RotorQuant Local Build – 112K context on a single RTX 4090 with Qwen3.5-27B (open source, one command)

Posted by Junior_Swimming_8416@reddit | LocalLLaMA | View on Reddit | 11 comments

Been messing around with getting large context windows to actually work on consumer GPUs and figured I'd share what I ended up with.

The heavy lifting comes from https://github.com/scrya-com/rotorquant — compresses the KV cache 3.8x with basically no quality loss (97% of fp16 decode speed). It swaps out the dense rotation matrix from TurboQuant (ICLR 2026) for Clifford algebra rotors, so 44x fewer parameters and way faster CUDA kernels. Full credit to the RotorQuant team for the actual compression — what I did was wrap it into a one-command Docker server with tuned configs per GPU tier. I also stacked it with Unsloth's imatrix quants (UD-Q3_K_XL, UD-IQ3_XXS, etc.) for the 16 GB profiles — Unsloth squeezes the weights, RotorQuant handles the KV cache, and together they make stuff fit that really shouldn't.

Tested on a 4090 and 5090, everything works, but I haven't battle-tested every edge case. Seems to work as well as qwen3.5:27B

What you get:

- RTX 4090 (24 GB): \~112K context with Qwen3.5-27B Q4_K_M
- RTX 5090 (32 GB): \~252K context
- RTX 4060 Ti (16 GB): \~28K with Unsloth Q3 quants, \~56K with IQ3_XXS

Throughput mode:

There's a throughput-optimized profile too (make run-throughput) that trades context length for parallel slots. Basically, single-user decode is memory-bandwidth bound (mat-vec), but with N slots the weight multiplications become mat-mat and tensor cores kick in — aggregate throughput scales almost linearly. RotorQuant really shines here: iso4 KV at 16K = 1.06 GB/slot vs 4.0 GB/slot with fp16, so 3.8x more concurrent users on the same card. On 24 GB that's 6 slots (\~320 aggregate tok/s), on 32 GB it's 14 slots (\~660 tok/s). Per-user latency stays around \~67 tok/s at low load, \~50-55 when fully loaded.

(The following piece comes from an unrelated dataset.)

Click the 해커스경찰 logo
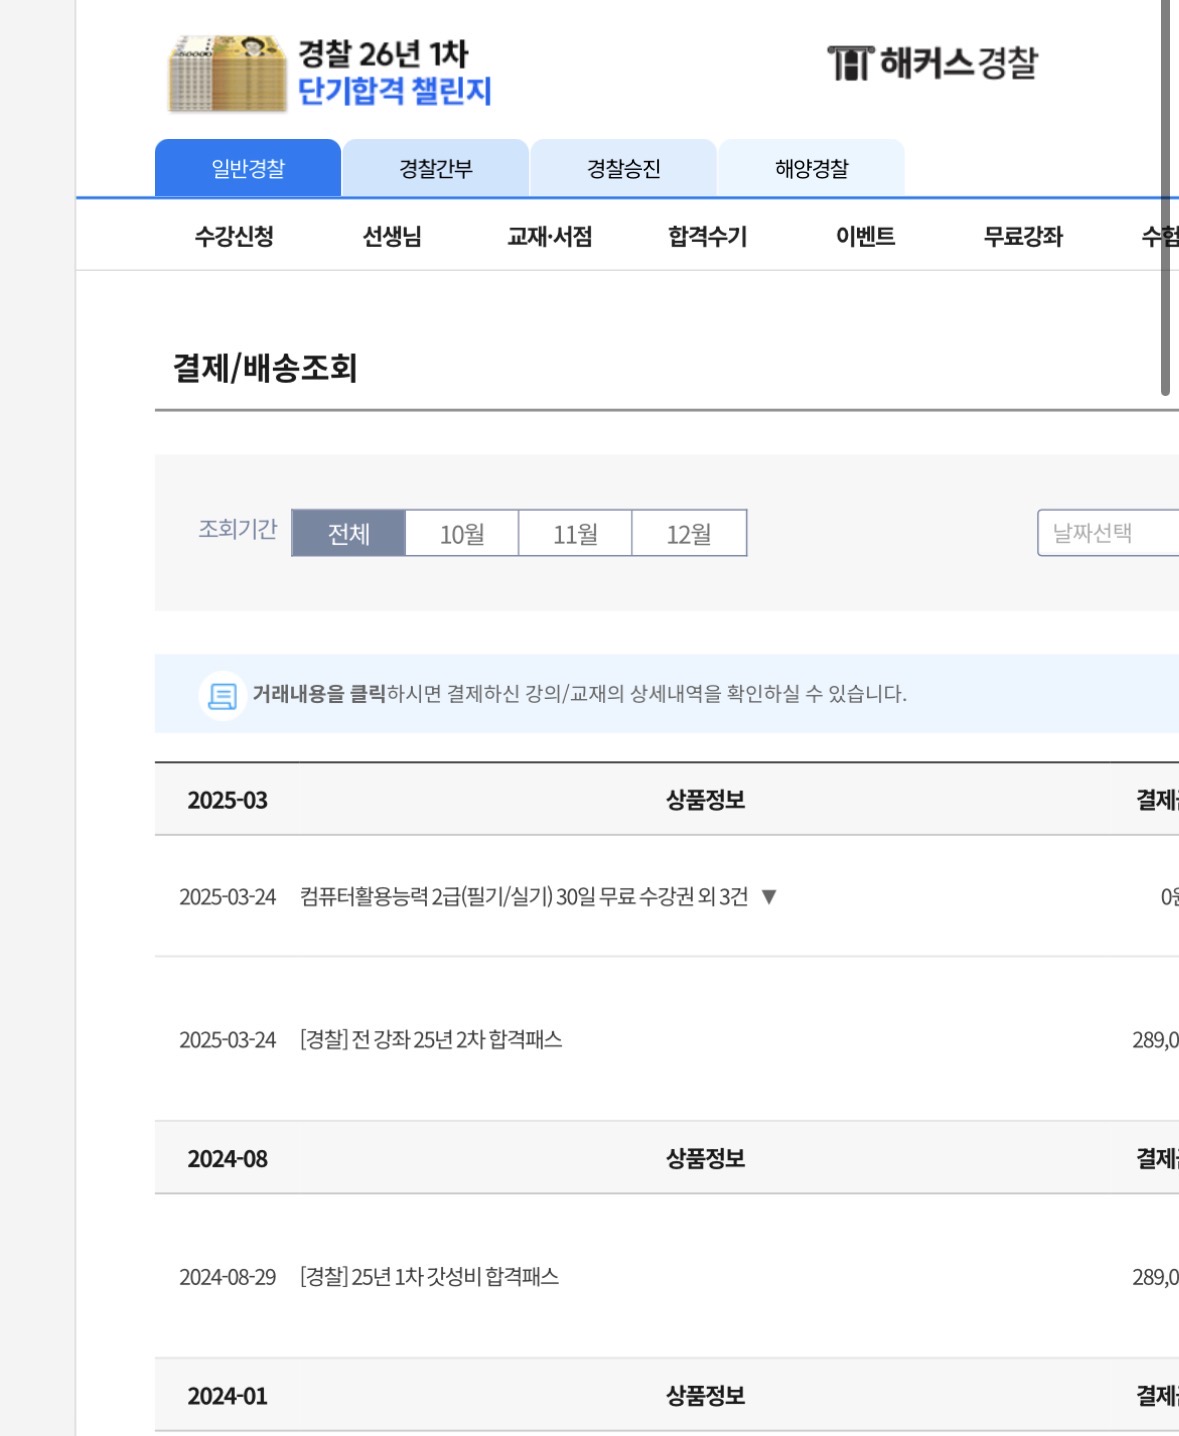The image size is (1179, 1436). click(x=932, y=63)
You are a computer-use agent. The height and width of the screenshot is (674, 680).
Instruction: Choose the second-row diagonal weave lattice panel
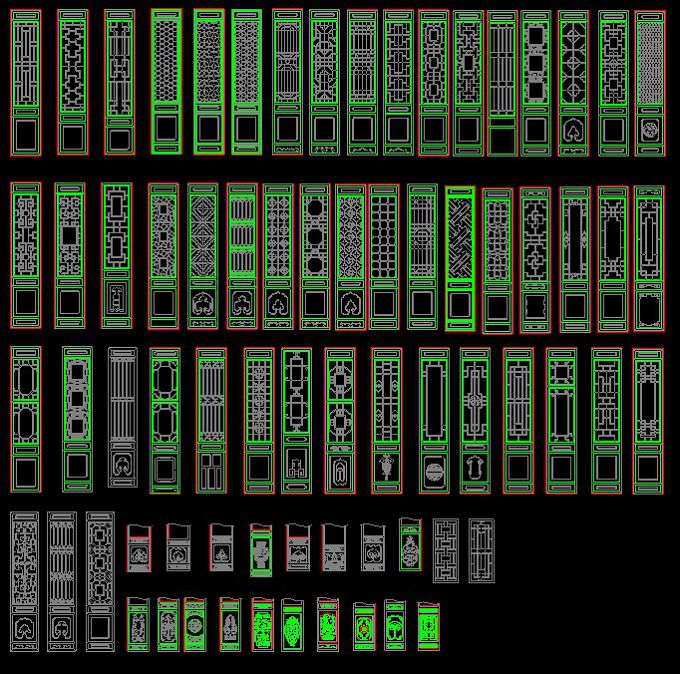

It's all Docker + llama.cpp under the hood:

`make build && make run-qwen`

Gives you an OpenAI-compatible API. Also has profiles for Gemma 4 26B and a reasoning-tuned Qwen distillation.

GitHub:
https://github.com/rapatel0/rq-models

Would love to hear from anyone trying this on 16 GB cards especially — the Q3 configs could use more real-world testing.